Thanks in advance for ur replys dudes
 

Red1966

Well-Known Member
Even a PAR meter (pretty expensive) won't give spectra specific data. There are devices that can do that, but you're talking thousands of dollars. I think it's called a spectrometer?
 

Blue brother

Well-Known Member
I done abit looking around and apparently they use something called a diffraction grate to further break down the spectrum. I dunno why but I thought I might be able to use a glass prysm lol.
 

Blue brother

Well-Known Member
Haha how cool, how will I be able to take different measurements at different points of the spectrum though?
 

auswolf

Well-Known Member
Haha how cool, how will I be able to take different measurements at different points of the spectrum though?
Yes the link I posted uses software, you just have to calibrate with a cfl.
Here's the spectrum of 430w hps, it also has the bulb dimmed to 250w to show
the effect on spectrum.image.jpg
Simple as taking a photo with your phone.
 

Blue brother

Well-Known Member
Am I right in thinking the first link will just tell me the amount of total par at a said point? Where as the second will show me the total amount of radiation and the way in which its distributed between the different wavelengths?.

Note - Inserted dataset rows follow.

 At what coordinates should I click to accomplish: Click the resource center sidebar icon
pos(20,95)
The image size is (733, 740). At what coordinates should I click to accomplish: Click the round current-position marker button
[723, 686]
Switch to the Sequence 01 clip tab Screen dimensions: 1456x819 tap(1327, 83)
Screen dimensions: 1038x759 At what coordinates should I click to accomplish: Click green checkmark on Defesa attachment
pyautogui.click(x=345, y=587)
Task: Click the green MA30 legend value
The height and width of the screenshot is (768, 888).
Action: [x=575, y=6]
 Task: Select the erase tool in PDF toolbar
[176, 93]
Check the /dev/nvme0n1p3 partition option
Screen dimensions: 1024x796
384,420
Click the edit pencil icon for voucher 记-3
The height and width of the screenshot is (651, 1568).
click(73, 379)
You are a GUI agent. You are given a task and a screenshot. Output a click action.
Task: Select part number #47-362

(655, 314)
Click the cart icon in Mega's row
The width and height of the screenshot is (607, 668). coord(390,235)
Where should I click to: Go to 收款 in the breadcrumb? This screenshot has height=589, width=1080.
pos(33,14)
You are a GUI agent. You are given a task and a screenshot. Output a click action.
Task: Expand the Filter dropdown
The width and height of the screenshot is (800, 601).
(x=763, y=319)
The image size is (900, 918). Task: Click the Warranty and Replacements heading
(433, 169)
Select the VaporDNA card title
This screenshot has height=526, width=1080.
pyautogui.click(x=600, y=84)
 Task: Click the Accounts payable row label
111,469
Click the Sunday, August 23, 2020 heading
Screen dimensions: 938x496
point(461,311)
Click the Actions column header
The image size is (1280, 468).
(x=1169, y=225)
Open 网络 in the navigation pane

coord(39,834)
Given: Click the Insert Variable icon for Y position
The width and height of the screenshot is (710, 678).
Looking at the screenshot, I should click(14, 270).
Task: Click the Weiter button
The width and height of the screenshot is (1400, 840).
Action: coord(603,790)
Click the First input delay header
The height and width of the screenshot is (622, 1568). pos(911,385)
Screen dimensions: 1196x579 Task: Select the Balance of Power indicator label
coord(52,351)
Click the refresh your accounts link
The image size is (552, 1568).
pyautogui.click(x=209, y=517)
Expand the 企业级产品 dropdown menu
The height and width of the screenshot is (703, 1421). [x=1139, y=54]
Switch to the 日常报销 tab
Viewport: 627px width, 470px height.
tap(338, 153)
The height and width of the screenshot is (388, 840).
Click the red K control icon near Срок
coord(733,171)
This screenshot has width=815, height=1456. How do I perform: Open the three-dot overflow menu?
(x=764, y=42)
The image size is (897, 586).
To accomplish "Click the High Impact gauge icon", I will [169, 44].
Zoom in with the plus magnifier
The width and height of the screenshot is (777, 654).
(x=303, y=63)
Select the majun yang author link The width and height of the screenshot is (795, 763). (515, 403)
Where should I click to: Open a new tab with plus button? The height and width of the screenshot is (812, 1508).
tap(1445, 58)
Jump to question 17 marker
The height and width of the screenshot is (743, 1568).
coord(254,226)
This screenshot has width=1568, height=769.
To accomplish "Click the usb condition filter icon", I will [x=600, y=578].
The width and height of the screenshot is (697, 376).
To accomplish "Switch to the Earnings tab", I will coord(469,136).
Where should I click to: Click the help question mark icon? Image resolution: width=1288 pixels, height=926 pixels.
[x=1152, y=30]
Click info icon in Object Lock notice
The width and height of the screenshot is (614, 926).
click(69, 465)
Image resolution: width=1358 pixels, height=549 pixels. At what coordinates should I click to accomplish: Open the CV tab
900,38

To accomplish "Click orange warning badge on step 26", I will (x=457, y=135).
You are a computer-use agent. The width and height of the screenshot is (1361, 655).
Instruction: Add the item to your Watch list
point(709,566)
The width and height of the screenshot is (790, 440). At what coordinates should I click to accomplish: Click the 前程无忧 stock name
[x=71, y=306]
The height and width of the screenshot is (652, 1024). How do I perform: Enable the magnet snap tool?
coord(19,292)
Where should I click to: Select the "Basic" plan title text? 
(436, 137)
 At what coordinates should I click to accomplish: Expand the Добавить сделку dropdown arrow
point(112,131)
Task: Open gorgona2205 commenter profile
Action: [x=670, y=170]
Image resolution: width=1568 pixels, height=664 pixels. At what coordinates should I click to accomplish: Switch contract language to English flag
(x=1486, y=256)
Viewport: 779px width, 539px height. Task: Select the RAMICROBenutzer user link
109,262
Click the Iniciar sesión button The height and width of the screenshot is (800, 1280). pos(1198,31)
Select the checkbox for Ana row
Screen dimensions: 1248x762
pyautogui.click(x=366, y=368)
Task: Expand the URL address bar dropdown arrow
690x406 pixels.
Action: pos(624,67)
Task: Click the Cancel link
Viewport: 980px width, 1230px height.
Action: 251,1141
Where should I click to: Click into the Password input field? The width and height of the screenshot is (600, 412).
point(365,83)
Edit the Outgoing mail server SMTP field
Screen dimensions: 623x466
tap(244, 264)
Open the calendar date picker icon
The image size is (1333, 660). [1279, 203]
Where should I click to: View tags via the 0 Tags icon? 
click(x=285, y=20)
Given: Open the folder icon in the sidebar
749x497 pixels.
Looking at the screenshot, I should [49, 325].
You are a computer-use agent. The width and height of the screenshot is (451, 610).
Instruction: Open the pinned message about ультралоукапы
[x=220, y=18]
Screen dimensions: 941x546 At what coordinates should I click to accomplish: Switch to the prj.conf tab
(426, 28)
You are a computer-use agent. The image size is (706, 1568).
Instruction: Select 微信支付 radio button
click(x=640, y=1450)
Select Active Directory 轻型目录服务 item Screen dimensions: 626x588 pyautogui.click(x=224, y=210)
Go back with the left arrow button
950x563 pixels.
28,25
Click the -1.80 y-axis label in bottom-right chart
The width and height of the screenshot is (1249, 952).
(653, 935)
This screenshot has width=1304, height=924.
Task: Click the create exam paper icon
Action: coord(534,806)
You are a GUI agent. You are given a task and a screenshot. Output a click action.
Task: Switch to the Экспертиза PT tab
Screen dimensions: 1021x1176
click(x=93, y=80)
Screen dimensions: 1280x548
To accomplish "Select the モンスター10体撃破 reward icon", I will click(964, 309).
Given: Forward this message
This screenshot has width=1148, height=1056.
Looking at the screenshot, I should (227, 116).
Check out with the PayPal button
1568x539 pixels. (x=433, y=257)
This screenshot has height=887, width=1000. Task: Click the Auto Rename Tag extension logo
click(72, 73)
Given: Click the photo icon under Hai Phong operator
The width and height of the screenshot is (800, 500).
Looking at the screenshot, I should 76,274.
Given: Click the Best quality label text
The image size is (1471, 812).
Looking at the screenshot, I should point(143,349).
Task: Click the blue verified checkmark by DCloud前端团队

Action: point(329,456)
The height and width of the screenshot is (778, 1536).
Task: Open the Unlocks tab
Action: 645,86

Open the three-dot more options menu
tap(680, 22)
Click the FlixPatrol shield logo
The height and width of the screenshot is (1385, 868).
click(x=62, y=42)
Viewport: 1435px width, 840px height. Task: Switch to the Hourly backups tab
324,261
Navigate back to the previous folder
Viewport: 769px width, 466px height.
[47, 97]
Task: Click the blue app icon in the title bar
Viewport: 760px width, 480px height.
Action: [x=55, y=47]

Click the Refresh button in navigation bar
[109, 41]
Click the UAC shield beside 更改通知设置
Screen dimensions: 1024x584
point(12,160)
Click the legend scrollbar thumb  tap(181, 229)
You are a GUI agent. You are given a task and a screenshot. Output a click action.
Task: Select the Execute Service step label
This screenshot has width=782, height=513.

I need to be able to see if the light from what is essentially two different light sources is being mixed consistently.

Hypothetically I could have identical par readings at 2 different points in the room but The spectrum could still have different content at said point. I.e a blue area and an orange/red area.
 

LurchLurkin

Active Member
Just rent a PAR meter from a fish place. It's something like $20 a week with a couple hundred deposit which you get back when you return the meter.

A spectrometer will only tell you what wavelengths you have.

A PAR meter will tell you how much light you have that the plant can use.


US government study on cannabis found it can handle 2000microeinsteins per meter at 80F with 1200ppm co2
 

Blue brother

Well-Known Member
Just rent a PAR meter from a fish place. It's something like $20 a week with a couple hundred deposit which you get back when you return the meter.

A spectrometer will only tell you what wavelengths you have.

A PAR meter will tell you how much light you have that the plant can use.


US government study on cannabis found it can handle 2000microeinsteins per meter at 80F with 1200ppm co2
A par meter won't work for my needs.
A par measurement will be like saying there's 3kg of food in my cupboard. What I wanna know is how much spaghetti I have, how much pasta sauce, how much bread etc.

Thanks though
 

LurchLurkin

Active Member
No you don't. PAR means photosynthetic active radiation, it ONLY measures light that plants can use.

You're thinking of a lumen meter, lumen is for visible light, not all of which a plant can use.

If you look at the light, is it cool or warm? Cool for veg, warm for flower. Then a PAR meter will tell you how much light is there that a plant can use.


A spectrometer might tell you that you have 680nm light and not a lot of 420nm...so you have lots of red and little blue... You can tell that by looking at it.